- **Quoted text**
--- BEGIN ---

Ordering actual data (not just indexes) according to hashcode didn't help. There was no performance improvemenet in interaction forces evaluation kernel, even thought in theory it should improve coherence of memory. Only additional cost of the reordering kernel. NVIDIA Particle Simulation using CUDA, 2010 Maybe poorly implemented ? There seems to be some issue with it.
Hashing with Z Curve did not help maybe poorly implemented ?

To try

Use two buffers, read, write, then swap, instead of using same one
Can try to use force right don't really need to save it
Come up with others ways to minimize global memory read and writes (packing data ?)
Use Z Order curve for hashcode
Use sorting algorithm that has better preformance with almost sorted array. Atoms are likely to stay in same cell over time.

--- END ---

- **Jobs**
• 1. Extract the stretch from "Use two buffers, read, write, then" through "(packing data ?)" from the CUDA particle simulation notes.
• 2. Extend the CUDA particle simulation notes with further text that picks up after their last sentence.
The lines that follow the CUDA simulation notes are not needed.

- **Data lines**
--- BEGIN ---

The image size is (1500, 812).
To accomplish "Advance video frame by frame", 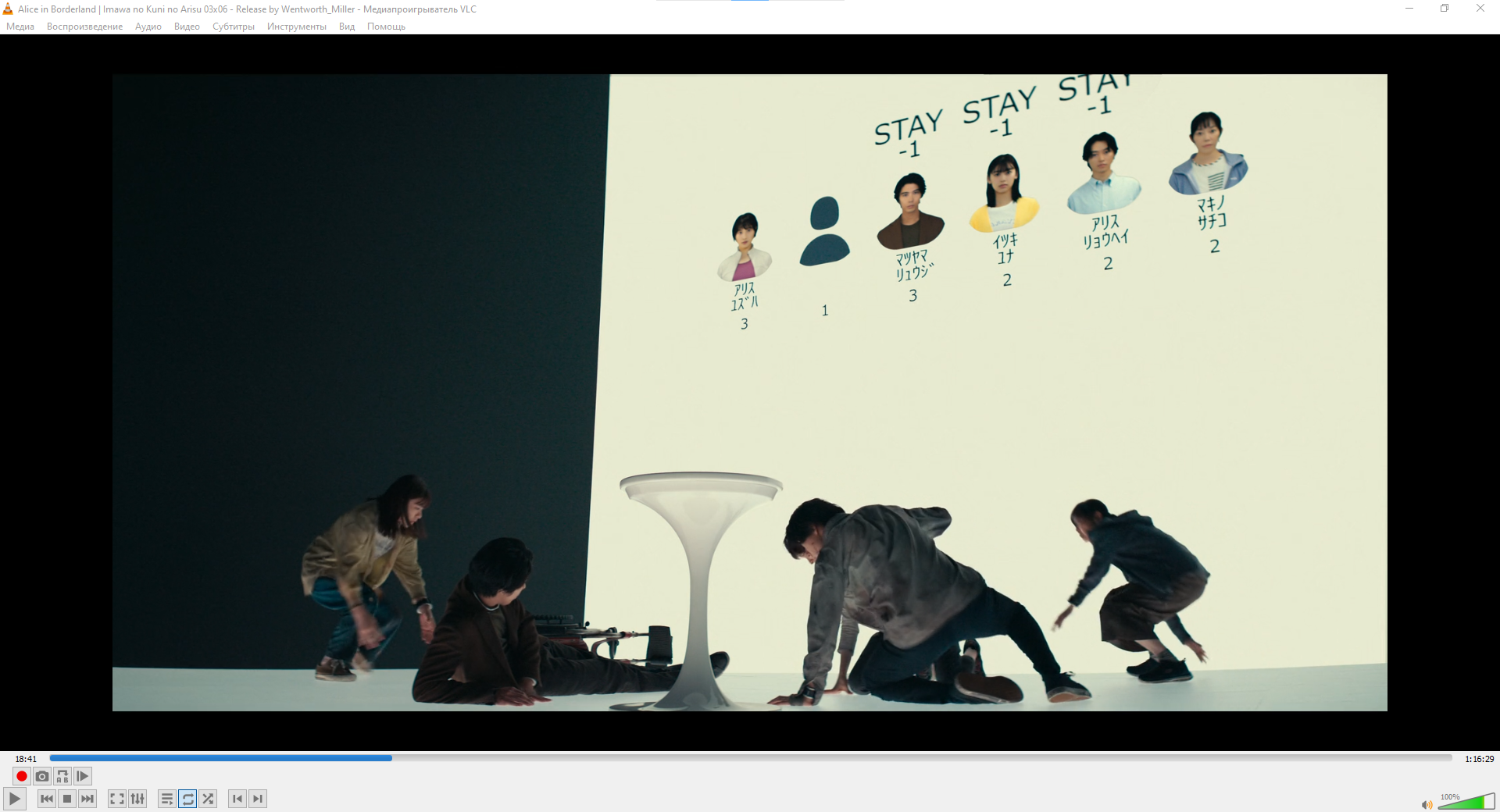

--- END ---

- **Written answers**
• 1.
Use two buffers, read, write, then swap, instead of using same one
Can try to use force right don't really need to save it
Come up with others ways to minimize global memory read and writes (packing data ?)

• 2.
Use struct of arrays instead array of structs https://en.wikipedia.org/wiki/AoS_and_SoA https://softwareengineering.stackexchange.com/questions/246474/
Try data aligment, float3 might be more cache friendly than float4
First load data into local variables then use those instead of using the global array, might give more time to read data so shader does not wait for memory
Auto tuning
- Find best block size https://forums.developer.nvidia.com/t/how-to-choose-how-many-threads-blocks-to-have/55529/6
- Find best hashcode implementation
- Find best hash code to arom index array size (probably bigger is better to reduce hashcode collisions)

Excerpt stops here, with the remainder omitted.